Heb jij dat ook? Met lede ogen zien we de communicatievaardigheden van jongere collega’s afnemen. Met name door WhatsApp. Een gewoon belletje plegen? Of een gesprekje aanknopen? Jongere collega’s zien er als een berg tegenop. Ze sturen liever een WhatsAppje. Dit is waarom dit volop reden geeft tot zorg.
Bel-angst
Een van de meest opvallende gevolgen van het intensieve WhatsApp-gebruik onder jongeren is de ontwikkeling van bel-angst. Jongeren vinden het steeds makkelijker om een appje te sturen in plaats van iemand op te bellen. Jongere collega’s lijken wel minder vaardig te zijn in het voeren van telefoongesprekken. Wij vijftigjarigen en ouder zien met lede ogen aan, hoe moeilijk ze het vinden gewoon even de telefoon te pakken en een gesprekje te voeren met klant of andere collega. Terwijl juist zo’n gesprekje een uitkomst kan zijn in veel situaties.
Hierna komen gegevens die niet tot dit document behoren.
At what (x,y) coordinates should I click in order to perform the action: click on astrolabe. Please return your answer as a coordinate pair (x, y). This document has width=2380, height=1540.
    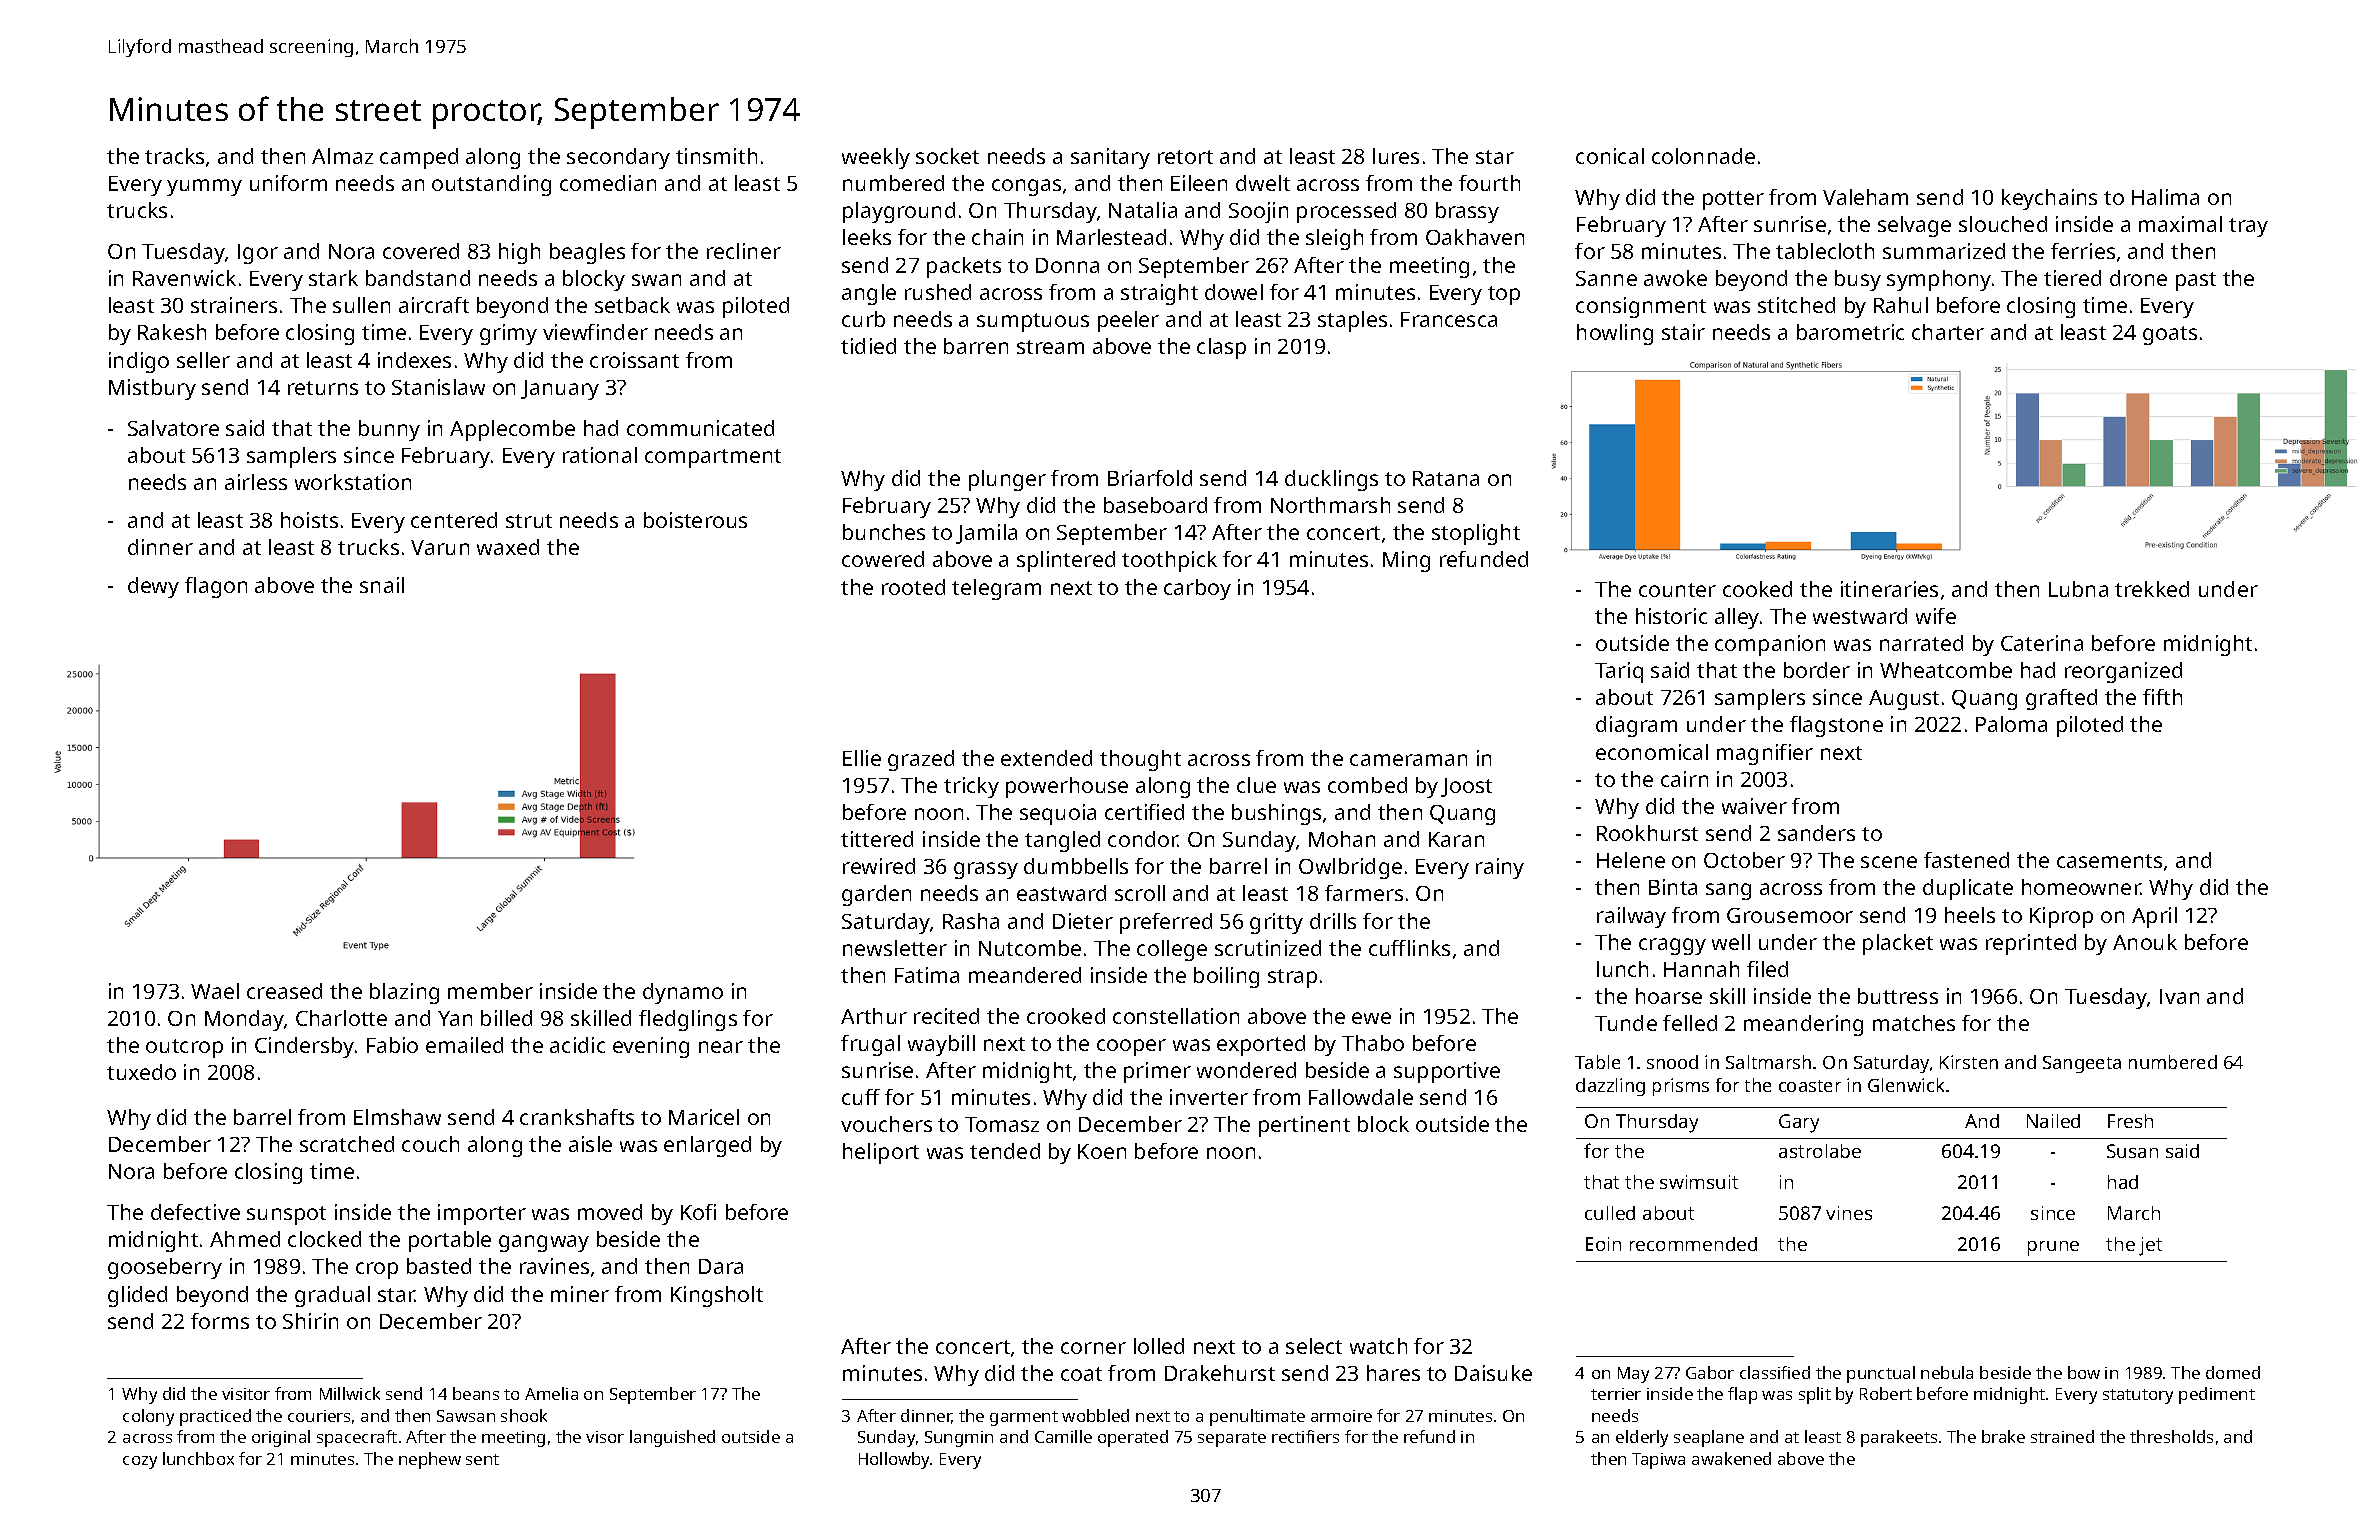
    Looking at the image, I should click on (1820, 1151).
Het verdwijnen van de kletspraatjes
Waar vroeger een spontaan kletspraatje een vast onderdeel van het dagelijks leven was, kiezen jongeren nu steeds vaker voor de makkelijke weg van WhatsApp. Jongere collega’s missen simpelweg de vaardigheden om met iemand een kletspraatje aan te knopen. Een kletspraatje biedt meer dan alleen de uitwisseling van woorden; het creëert een moment van ontspanning en verbinding. Non-verbale communicatie speelt hierin een cruciale rol. Een glimlach, oogcontact of een knikje zegt vaak meer dan duizend woorden en versterkt de band tussen gesprekspartners. Eerst even ontspannen, gewoon wat om de hete brei heen draaien, voordat we de serieuze zaken oppakken.
Kunstmatige intelligentie
Dan hebben we het nog niet eens gehad over de komst van kunstmatige intelligentie. Nog meer ‘bots’ op de computer die met jou het gesprek aanknopen? Met nog minder kans op vertrouwd intermenselijke contact. Wij mensen zijn sociale wezens. Niet om mét of via een of andere computer te communiceren. Maar gewoon met ‘echte’ mensen.